On 3/30/26 8:23 AM, Han Zhou wrote:
> 
> 
> On Fri, Mar 27, 2026 at 3:15 AM Dumitru Ceara via dev 
> <[email protected]> wrote:
>>
>> On 3/25/26 8:51 AM, Ales Musil via dev wrote:
>> > On Tue, Mar 24, 2026 at 9:04 PM Ilya Maximets <[email protected]> wrote:
>> >
>> >> On 3/24/26 6:32 PM, Mark Michelson wrote:
>> >>> Hi Ilya,
>> >>>
>> >>> First off, what a great change! I love seeing this sort of improvement!
>> >>>
>> >>> I had a look through the patches, and I couldn't find any technical
>> >>> faults with them. From that point of view:
>> >>>
>> >>> Acked-by: Mark Michelson <[email protected] 
>> >>> <mailto:[email protected]>>
>> >>
>> >> Thanks!
>> >>
>> >>>
>> >>> When it comes to backporting the change to 26.03, I'm a bit hesitant.
>> >>> My instinct is to say that we should absolutely backport it since it
>> >>> is a tremendous performance improvement. I also share your view that
>> >>> people that follow the LTS would miss out on this for two years. We
>> >>> only just released 26.03.0 less than a week ago. This may also help
>> >>> with deployments that see unreasonably large polling intervals in
>> >>> ovn-controller, since this presumably would be a way to trim that
>> >>> down.
>> >>>
>> >>> However, when I think of times we have made exceptions in the past for
>> >>> performance improvement or new feature backports, this patch series is
>> >>> missing some of the typical elements we would normally see.
>> >>> 1. I mentioned that this could be helpful with unreasonably long
>> >>> polling intervals. However, I don't know that we actually have data to
>> >>> show that handling of conjunctive flows is a common cause of this
>> >>> problem amongst large deployments. Typically, if we are going to
>> >>> backport a performance patch, we need to have some evidence that
>> >>> without the performance improvement, reasonably-sized deployments have
>> >>> difficulty functioning. I don't know that we have that for this patch
>> >>> series.
>> >>
>> >> I'm aware of at least a few real world deployments that would have much
>> >> easier time with these changes.  But I also agree that those setups are
>> >> a little unreasonable in the way the ACLs are configured.  At the same
>> >> time, it is often not particularly easy to persuade users to do things
>> >> differently. :)
>> >>
>> >>> 2. It affects the critical path for ovn-controller's functionality,
>> >>> rather than affecting something supplemental or optional.

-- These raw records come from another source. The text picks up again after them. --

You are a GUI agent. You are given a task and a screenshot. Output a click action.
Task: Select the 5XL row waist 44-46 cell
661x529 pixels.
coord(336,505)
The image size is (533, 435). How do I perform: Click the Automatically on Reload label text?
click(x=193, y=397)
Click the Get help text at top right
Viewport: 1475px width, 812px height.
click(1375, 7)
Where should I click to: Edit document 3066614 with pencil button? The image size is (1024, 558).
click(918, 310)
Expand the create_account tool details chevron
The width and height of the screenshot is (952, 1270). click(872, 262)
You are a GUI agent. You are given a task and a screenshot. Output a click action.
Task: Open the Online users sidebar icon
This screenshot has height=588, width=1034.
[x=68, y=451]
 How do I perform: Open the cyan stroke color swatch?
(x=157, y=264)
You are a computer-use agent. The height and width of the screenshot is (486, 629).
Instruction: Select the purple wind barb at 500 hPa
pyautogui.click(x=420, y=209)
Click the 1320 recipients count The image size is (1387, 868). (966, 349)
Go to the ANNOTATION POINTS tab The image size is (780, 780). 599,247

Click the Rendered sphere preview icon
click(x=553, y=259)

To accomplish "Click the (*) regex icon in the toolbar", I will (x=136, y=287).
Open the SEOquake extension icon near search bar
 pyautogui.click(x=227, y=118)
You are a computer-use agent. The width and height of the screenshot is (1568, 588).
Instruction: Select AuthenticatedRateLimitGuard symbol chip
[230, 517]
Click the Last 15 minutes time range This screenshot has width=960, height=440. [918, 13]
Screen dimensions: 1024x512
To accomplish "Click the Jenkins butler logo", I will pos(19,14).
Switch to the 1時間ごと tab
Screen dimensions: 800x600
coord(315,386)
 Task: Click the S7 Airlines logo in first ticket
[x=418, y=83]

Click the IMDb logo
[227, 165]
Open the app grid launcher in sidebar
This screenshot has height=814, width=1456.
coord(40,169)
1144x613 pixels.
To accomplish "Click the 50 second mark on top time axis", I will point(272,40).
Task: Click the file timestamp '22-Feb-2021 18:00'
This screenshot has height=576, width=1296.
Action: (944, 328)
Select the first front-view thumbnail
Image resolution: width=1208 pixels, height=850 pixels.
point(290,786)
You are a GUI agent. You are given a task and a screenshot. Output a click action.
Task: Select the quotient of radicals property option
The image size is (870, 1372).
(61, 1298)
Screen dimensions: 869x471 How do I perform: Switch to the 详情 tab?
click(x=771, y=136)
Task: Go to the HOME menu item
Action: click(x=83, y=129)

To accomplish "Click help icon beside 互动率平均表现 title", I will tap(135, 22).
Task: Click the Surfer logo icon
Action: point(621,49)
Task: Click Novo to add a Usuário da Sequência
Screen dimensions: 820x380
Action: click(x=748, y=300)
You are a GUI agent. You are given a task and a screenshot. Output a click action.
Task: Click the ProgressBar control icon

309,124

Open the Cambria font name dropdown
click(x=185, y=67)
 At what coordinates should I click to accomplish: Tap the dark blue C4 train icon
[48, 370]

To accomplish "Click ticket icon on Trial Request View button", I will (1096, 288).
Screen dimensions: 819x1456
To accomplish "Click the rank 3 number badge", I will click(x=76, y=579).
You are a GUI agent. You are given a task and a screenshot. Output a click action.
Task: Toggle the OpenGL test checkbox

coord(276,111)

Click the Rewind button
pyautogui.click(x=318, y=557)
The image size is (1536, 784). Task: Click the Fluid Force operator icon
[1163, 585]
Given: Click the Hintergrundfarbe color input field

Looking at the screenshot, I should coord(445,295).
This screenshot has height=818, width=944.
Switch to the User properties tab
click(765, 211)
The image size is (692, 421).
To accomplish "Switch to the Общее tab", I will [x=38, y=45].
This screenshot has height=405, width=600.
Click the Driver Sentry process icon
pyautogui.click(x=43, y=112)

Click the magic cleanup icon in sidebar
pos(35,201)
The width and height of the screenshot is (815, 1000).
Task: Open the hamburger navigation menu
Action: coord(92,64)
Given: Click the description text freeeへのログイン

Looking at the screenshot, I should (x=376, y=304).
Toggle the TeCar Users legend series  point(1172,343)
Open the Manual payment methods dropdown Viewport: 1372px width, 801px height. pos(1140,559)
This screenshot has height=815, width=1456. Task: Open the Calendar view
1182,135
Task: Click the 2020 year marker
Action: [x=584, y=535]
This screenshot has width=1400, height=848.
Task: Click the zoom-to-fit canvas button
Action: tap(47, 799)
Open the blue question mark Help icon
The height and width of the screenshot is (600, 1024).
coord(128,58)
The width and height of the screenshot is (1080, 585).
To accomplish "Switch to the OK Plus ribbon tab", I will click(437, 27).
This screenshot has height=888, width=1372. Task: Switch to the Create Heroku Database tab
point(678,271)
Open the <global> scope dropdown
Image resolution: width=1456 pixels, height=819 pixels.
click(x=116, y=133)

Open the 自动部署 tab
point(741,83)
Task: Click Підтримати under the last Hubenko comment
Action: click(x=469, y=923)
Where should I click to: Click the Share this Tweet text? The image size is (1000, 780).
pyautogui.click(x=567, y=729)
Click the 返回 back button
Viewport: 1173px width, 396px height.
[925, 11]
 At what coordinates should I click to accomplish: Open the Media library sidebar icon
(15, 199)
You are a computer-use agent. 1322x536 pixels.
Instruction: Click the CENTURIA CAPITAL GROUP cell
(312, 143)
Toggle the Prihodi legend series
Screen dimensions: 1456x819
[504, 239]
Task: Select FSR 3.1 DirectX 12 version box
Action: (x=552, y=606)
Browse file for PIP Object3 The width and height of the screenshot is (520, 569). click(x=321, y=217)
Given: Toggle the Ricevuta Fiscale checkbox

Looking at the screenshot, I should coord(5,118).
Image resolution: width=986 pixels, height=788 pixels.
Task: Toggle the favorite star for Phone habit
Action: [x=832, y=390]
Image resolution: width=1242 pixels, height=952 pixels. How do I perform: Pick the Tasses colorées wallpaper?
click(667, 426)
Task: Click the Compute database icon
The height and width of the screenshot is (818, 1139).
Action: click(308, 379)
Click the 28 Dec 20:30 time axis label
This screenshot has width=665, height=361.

>> >>> 3. There is no way to opt in or out of this change.
>> >>> 4. The change adds no new tests. In the context of adding this to
>> >>> "main" this is fine, since we rely on existing tests to cover the
>> >>> changes. We have a long testing period where we can plug gaps in
>> >>> coverage in case this change ends up causing an issue. With a
>> >>> backport, we don't have the same luxury.
>> >>
>> >> This set does technically enable extra testing, since the masking of
>> >> conjunction ids is removed for the I-P vs recompute comparison.
>> >> It's not a dedicated test for sure, but we have pre-existing ones for
>> >> merging the conjunctions.  Just wanted to point out the technicality. :)
>> >>
>> >>>
>> >>> It may seem strange, but maybe adding opt-in semantics to the backport
>> >>> would help here. This way, if it turns out there is some sort of error
>> >>> in the code that we did not see during review, it will only affect
>> >>> those who opt into the performance enhancement, and they can easily
>> >>> disable it without the need for any emergency code fixes. For main
>> >>> (i.e. 26.09 and beyond) we would ignore whatever option is added for
>> >>> 26.03 and always use the optimized code.
>> >>
>> >> It doesn't sound right to duplicate the code just to be able to have
>> >> the old slow way of doing things, so I'd vote for not backporting in
>> >> case backporting means an extra knob.
>> >>
>> >>>
>> >>> What do you think? Does anyone else want to weigh in on this?
>> >>
>> >> As I said originally, it's a tricky one.  And it's an enhancement for
>> >> the most part, so the default answer is "no" for backports.  So, I'm
>> >> leaving this entirely for OVN maintainers to decide if it's worth the
>> >> risk.
>> >>
>> >> The last patch in the set is the largest one and the most complicated.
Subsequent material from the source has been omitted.